Collected data
____

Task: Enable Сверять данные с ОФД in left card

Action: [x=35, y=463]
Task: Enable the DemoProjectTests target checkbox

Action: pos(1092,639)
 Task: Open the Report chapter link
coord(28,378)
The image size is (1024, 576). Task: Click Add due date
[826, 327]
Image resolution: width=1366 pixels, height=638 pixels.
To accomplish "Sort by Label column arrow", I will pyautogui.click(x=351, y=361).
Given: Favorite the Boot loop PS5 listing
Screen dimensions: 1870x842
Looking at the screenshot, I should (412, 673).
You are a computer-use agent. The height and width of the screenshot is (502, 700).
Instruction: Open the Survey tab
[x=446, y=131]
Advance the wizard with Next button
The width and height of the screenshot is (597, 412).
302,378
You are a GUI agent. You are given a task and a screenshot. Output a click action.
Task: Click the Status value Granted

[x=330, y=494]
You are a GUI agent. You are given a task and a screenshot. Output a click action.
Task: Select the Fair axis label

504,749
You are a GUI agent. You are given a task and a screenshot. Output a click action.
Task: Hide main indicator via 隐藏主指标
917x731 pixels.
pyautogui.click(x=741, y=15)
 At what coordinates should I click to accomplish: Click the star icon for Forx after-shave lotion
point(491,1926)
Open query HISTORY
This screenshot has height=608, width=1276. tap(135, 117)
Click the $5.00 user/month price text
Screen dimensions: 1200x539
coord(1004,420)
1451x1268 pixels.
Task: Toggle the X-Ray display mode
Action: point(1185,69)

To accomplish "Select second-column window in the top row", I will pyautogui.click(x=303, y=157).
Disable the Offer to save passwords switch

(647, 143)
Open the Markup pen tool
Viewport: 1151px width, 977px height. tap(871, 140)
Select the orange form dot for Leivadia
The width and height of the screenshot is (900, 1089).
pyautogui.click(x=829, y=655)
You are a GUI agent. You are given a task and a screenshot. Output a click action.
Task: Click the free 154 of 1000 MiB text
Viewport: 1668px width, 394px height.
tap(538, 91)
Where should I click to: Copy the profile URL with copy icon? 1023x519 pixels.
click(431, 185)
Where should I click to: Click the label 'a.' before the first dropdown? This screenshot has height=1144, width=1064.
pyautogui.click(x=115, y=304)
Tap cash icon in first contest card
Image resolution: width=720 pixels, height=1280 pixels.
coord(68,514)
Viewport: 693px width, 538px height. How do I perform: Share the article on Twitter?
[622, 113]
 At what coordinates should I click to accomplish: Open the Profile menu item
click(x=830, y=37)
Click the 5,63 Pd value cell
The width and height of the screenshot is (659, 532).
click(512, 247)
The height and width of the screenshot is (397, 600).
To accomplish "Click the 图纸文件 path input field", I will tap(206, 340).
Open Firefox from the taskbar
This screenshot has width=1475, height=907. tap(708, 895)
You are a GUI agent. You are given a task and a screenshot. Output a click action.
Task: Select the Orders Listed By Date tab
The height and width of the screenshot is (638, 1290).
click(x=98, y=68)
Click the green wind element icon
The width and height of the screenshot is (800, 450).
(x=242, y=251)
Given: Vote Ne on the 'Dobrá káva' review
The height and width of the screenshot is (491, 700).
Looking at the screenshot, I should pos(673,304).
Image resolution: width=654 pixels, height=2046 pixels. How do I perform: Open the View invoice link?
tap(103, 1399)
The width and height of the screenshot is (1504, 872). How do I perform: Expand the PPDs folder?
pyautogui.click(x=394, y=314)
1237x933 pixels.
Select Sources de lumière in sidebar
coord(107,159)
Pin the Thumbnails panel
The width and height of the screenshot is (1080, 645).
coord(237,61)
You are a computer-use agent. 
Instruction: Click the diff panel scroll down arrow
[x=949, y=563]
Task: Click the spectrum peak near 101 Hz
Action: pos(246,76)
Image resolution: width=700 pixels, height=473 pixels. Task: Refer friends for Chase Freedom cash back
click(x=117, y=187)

____

### WHAT YOU HAVE TO DO
Quote all the records. Keep every word exact.

### EXERCISE RESPONSE
Task: Enable Сверять данные с ОФД in left card

Action: [x=35, y=463]
Task: Enable the DemoProjectTests target checkbox

Action: pos(1092,639)
 Task: Open the Report chapter link
coord(28,378)
The image size is (1024, 576). Task: Click Add due date
[826, 327]
Image resolution: width=1366 pixels, height=638 pixels.
To accomplish "Sort by Label column arrow", I will pyautogui.click(x=351, y=361).
Given: Favorite the Boot loop PS5 listing
Screen dimensions: 1870x842
Looking at the screenshot, I should (412, 673).
You are a computer-use agent. The height and width of the screenshot is (502, 700).
Instruction: Open the Survey tab
[x=446, y=131]
Advance the wizard with Next button
The width and height of the screenshot is (597, 412).
302,378
You are a GUI agent. You are given a task and a screenshot. Output a click action.
Task: Click the Status value Granted

[x=330, y=494]
You are a GUI agent. You are given a task and a screenshot. Output a click action.
Task: Select the Fair axis label

504,749
You are a GUI agent. You are given a task and a screenshot. Output a click action.
Task: Hide main indicator via 隐藏主指标
917x731 pixels.
pyautogui.click(x=741, y=15)
 At what coordinates should I click to accomplish: Click the star icon for Forx after-shave lotion
point(491,1926)
Open query HISTORY
This screenshot has height=608, width=1276. tap(135, 117)
Click the $5.00 user/month price text
Screen dimensions: 1200x539
coord(1004,420)
1451x1268 pixels.
Task: Toggle the X-Ray display mode
Action: point(1185,69)

To accomplish "Select second-column window in the top row", I will pyautogui.click(x=303, y=157).
Disable the Offer to save passwords switch

(647, 143)
Open the Markup pen tool
Viewport: 1151px width, 977px height. tap(871, 140)
Select the orange form dot for Leivadia
The width and height of the screenshot is (900, 1089).
pyautogui.click(x=829, y=655)
You are a GUI agent. You are given a task and a screenshot. Output a click action.
Task: Click the free 154 of 1000 MiB text
Viewport: 1668px width, 394px height.
tap(538, 91)
Where should I click to: Copy the profile URL with copy icon? 1023x519 pixels.
click(431, 185)
Where should I click to: Click the label 'a.' before the first dropdown? This screenshot has height=1144, width=1064.
pyautogui.click(x=115, y=304)
Tap cash icon in first contest card
Image resolution: width=720 pixels, height=1280 pixels.
coord(68,514)
Viewport: 693px width, 538px height. How do I perform: Share the article on Twitter?
[622, 113]
 At what coordinates should I click to accomplish: Open the Profile menu item
click(x=830, y=37)
Click the 5,63 Pd value cell
The width and height of the screenshot is (659, 532).
click(512, 247)
The height and width of the screenshot is (397, 600).
To accomplish "Click the 图纸文件 path input field", I will tap(206, 340).
Open Firefox from the taskbar
This screenshot has width=1475, height=907. tap(708, 895)
You are a GUI agent. You are given a task and a screenshot. Output a click action.
Task: Select the Orders Listed By Date tab
The height and width of the screenshot is (638, 1290).
click(x=98, y=68)
Click the green wind element icon
The width and height of the screenshot is (800, 450).
(x=242, y=251)
Given: Vote Ne on the 'Dobrá káva' review
The height and width of the screenshot is (491, 700).
Looking at the screenshot, I should pos(673,304).
Image resolution: width=654 pixels, height=2046 pixels. How do I perform: Open the View invoice link?
tap(103, 1399)
The width and height of the screenshot is (1504, 872). How do I perform: Expand the PPDs folder?
pyautogui.click(x=394, y=314)
1237x933 pixels.
Select Sources de lumière in sidebar
coord(107,159)
Pin the Thumbnails panel
The width and height of the screenshot is (1080, 645).
coord(237,61)
You are a computer-use agent. 
Instruction: Click the diff panel scroll down arrow
[x=949, y=563]
Task: Click the spectrum peak near 101 Hz
Action: pos(246,76)
Image resolution: width=700 pixels, height=473 pixels. Task: Refer friends for Chase Freedom cash back
click(x=117, y=187)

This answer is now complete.